Fig. 1: Examples of freezing-related bradycardia, independent of approach–avoid conflict.
figure 1

a, Freezing-related bradycardia scales to anticipated threat level, not to reward or conflict level, during approach–avoid decisions. The panels show average time course of baseline-corrected heart rate (BPM, beats per minute) across trials in a human approach–avoidance conflict task in which the amounts of reward (money) and punishment (electric shocks) varied6. A mixed effects model was used to examine the effects of reward value, punishment value and the conflict between reward and punishment on the rate of bradycardia-related freezing during decision making. The steepness of the heart rate slope (within the grey area: 3–8 s after stimulus onset at 0 s) increased significantly as a function of varying shock (left), but not as a function of the amount of money (middle) or of conflict (right; conflict is defined as the difference between reward and punishment levels, with distance 0 indicating that conflict is high and distance 4 indicating that conflict is low)6. Shock level therefore affects freezing-related bradycardia under approach–avoidance conflict, but this effect is independent of reward value and of the conflict between shock and reward (**Bayesian posterior probability < 0.025; NS, not significant)6. b, Bradycardia under threat of shock versus safety in a perceptual task without approach–avoid conflict, showing average time course of baseline-corrected HR across trials7. Heart rate is lower under threat of shock (red lines) than during safety (blue lines) *P < 0.05; shaded area represents standard error of the mean. Bradycardia was also linked to upregulated sensory sensitivity, as shown by the fact that it was stronger preceding correct detection of visual stimuli (hits, solid lines) than incorrect trials (misses, dashed lines)7. The left image in part a is adapted from ref. 6, Springer Nature Limited. Data shown in the right two images in part a are from ref. 6. Part b is adapted from ref. 7, Springer Nature Limited.

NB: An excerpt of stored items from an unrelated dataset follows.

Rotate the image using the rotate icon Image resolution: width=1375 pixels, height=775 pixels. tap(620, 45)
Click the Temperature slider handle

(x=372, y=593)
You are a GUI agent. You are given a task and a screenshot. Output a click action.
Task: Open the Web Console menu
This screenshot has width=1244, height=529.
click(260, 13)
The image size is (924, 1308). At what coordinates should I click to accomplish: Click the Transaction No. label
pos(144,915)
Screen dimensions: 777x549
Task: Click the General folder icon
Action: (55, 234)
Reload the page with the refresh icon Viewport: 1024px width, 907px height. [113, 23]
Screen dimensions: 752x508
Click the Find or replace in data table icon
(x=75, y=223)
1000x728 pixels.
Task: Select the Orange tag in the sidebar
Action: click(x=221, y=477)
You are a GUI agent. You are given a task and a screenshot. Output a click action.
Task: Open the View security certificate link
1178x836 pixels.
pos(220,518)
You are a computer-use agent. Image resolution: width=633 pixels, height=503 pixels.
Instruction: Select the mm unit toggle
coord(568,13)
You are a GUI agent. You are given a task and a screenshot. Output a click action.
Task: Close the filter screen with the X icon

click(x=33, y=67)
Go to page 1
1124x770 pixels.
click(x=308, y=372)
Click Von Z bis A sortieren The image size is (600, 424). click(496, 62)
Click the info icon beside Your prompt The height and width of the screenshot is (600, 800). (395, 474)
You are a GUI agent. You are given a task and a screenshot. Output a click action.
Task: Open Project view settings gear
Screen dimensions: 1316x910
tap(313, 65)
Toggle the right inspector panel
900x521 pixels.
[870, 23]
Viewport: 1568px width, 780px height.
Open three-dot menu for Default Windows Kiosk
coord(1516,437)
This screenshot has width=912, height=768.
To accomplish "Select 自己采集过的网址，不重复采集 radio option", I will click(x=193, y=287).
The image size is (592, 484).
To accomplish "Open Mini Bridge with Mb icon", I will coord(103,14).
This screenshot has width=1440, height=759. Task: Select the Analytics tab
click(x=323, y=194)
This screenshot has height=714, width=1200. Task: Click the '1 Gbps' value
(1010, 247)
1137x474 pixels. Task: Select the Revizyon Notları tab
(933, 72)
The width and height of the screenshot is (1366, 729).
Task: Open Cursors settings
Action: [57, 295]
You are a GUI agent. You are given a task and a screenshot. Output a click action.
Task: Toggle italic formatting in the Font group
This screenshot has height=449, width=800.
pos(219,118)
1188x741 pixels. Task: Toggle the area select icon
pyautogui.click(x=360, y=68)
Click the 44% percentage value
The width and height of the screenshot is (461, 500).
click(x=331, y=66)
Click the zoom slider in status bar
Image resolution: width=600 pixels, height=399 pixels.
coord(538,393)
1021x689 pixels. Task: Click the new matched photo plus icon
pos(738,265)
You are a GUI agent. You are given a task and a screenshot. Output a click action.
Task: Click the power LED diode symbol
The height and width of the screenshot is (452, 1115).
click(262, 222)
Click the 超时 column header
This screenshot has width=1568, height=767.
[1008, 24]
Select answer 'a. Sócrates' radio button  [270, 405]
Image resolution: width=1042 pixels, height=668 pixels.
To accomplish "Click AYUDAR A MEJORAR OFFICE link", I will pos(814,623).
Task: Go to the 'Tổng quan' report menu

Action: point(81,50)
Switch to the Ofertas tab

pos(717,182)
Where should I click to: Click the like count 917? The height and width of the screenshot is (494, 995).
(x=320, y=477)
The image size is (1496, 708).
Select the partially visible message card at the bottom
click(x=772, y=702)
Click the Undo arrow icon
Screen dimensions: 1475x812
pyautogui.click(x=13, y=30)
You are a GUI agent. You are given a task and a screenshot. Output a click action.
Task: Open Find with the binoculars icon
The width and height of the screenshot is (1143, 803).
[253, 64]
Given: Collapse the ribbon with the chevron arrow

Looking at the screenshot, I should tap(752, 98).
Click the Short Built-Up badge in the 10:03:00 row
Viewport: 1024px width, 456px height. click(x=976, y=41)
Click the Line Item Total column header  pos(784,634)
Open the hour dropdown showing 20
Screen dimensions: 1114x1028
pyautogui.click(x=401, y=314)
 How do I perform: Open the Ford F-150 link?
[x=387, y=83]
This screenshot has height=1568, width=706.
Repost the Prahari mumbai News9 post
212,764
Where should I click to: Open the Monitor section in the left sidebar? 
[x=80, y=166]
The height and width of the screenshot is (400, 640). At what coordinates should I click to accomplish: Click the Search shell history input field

This is not to deny the important roles of the hippocampus in threat processing. Take the phenomenon of hippocampal replay and preplay — the reactivation or preactivation of activity patterns associated with actual or imagined states of the world8. Replay during safe and pre-encounter states can create effective defensive policies9. This can benefit all three stages of post-encounter threat outlined in our Perspective1. In phase 1, detection of potential danger, animals need effective policies to scan the environment for threats (and to track potential forms of escape). Habitized methods for this would limit the burden on more taxing forms of processing. In phase 2, sensory processing and planning, preplay might allow online previsioning of the consequences of courses of action. Depending on the nature of the potential danger and the affordances of the environment for escape, approach–avoidance conflicts may arise that this preplay could help to resolve. Defensive policies compiled by replay during safer states could also be very helpful. In phase 3, switch to action, fight or flight is engendered by sensory cues associated with the more proximal approach of danger, and is mediated via the central amygdala, anterior cingulate cortex and periaqueductal grey4,10. Here again, precompiled policies would be of great value, although they may be more generic and less situation-specific.

In summary, we value the notion that the hippocampus plays a prominent role in post-encounter threat freezing during approach–avoidance conflicts and particularly during active avoidance learning. However, active freezing can also occur outside these conditions, during acute decision making1. Here, the hippocampus can also be important, but, we argue, may not even be first among equals.